Clawing its way from hypogeal depths, cavernous death metal got its start way back in the early 90's with the undisputed champions of all things death metal, Incantation. Not to be buried and forgotten, this micro-genre has spent the last few years reaffirming itself in the timeworn world of extreme metal. For the bravest, spelunking deep enough into said cavern will, on occasion, produce rare and valuable gems. Bands such as Dead Congregation, Portal, and Grave Miasma are just such bands; leading the charge into a second-wave of this stuff.
The problem starts when one wave is followed by another, only to be followed by another, and then another, and yet another. Anyway, you get the point. Evenutally that wave swells into a Tsunami that hits fucking hard and fast, sure, but then recedes from the destruction almost as quickly as it came. One simply has to look back to the second-wave of Norwegian black metal in the early-to-mid 90's to understand the problem we face today as it relates to our beloved brutality. Successes of the Norwegian contingent saw the floodgates open and corpse-painted bands from around the world spill in. For those of us that experienced black metal's angsty teenage years as it was happening; the challenge of sifting through the sediment in search of blackened diamonds in the rough was real.
Unlike the majority of the spike and inverted cross-adorned pretenders, who eventually faded away into obscurity, Washington, D.C.'s Genocide Pact are here to stay. Not content with simply cannibalizing the sounds of their cavernous progenitors, this brilliant three-piece flattens everything in their path with a sound akin to a panzer battalion blitzkrieg-ing its way across Europe in pursuit of global domination. Unlike the aforementioned battalion, world domination is not only possible but welcomed.

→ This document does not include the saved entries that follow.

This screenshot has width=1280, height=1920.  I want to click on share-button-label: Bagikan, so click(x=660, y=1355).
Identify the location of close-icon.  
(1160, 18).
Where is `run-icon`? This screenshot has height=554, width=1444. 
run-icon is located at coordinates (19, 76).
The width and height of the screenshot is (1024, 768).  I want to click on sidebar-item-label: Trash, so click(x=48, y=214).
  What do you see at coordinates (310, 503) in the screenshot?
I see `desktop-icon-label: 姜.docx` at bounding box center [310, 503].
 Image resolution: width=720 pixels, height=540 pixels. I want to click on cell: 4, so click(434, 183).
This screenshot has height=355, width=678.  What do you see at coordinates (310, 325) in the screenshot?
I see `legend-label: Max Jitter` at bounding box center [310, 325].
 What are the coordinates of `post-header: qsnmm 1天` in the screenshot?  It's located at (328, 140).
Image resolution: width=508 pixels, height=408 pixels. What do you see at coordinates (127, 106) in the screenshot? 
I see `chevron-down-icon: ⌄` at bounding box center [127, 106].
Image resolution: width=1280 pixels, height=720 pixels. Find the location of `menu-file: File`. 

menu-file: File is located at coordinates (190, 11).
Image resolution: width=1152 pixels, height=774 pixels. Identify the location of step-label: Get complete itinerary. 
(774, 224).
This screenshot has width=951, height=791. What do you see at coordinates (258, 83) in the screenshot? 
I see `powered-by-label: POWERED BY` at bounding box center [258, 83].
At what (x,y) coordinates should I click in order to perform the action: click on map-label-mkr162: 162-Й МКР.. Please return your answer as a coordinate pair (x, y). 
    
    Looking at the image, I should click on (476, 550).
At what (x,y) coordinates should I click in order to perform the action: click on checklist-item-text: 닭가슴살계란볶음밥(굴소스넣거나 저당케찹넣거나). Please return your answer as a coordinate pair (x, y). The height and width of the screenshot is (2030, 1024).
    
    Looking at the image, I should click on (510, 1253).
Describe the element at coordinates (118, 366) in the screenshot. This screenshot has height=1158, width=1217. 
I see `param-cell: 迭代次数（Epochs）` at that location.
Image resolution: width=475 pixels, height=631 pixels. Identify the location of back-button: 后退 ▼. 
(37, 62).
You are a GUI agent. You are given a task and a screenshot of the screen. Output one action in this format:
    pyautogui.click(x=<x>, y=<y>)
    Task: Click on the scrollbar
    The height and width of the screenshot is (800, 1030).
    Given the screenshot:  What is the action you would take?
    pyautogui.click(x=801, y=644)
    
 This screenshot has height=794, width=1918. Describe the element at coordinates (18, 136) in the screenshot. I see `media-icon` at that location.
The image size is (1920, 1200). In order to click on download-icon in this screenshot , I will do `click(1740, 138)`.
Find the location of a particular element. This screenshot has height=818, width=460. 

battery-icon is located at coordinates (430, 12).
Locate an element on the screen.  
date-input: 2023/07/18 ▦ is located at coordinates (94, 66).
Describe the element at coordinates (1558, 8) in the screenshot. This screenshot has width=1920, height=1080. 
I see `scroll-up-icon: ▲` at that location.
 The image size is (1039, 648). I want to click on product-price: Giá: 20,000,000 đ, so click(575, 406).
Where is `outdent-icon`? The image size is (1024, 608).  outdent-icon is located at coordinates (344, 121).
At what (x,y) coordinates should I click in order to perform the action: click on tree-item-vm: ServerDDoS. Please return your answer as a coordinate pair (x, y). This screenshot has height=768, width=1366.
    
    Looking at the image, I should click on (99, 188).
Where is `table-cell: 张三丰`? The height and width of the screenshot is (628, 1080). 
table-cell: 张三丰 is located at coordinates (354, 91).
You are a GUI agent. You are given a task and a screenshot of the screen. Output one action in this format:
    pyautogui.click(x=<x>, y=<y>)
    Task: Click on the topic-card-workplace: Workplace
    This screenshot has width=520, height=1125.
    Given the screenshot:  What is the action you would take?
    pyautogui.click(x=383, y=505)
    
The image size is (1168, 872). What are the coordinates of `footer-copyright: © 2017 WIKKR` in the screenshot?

With their latest Relapse Records-released album, Order Of Torment, the gents of Genocide Pact ensure their craft remains as relevant today as it will two hundred years from now. While many of their peers might seem content crooning from fathomless depths for all eternity, Genocide Pact embraces the subterranean and all its inherent perils, yet never at the expense of exploration and self-discovery. This proves quite beneficial. Songs like "Decimation Grid," "Spawn Of Suffering," and "Pain Reprisal" owe as much to contemporary cavernous death metal (see Ritual Chamber or Chthe'ilist) as it does Incantation. Most notably, Order Of Torment is filthy… disgusting… grimey… grind-y… like its been buried for centuries. No amount of Tide Ball consumption is gonna get this thing clean.
In short, Genocide Pact perks ears throughout the entirety of Order Of Torment. This is not an easy feat when it comes to this stuff. Much like drone or funeral doom, cavernous death metal has a tendency to… loiter. Certainly, there are moments of loitering scattered across the album's eight tracks. However, those moments are accompanied by the salvo of a fully automatic weapon echoing its discharge throughout the cavern's twisted, vexing chambers.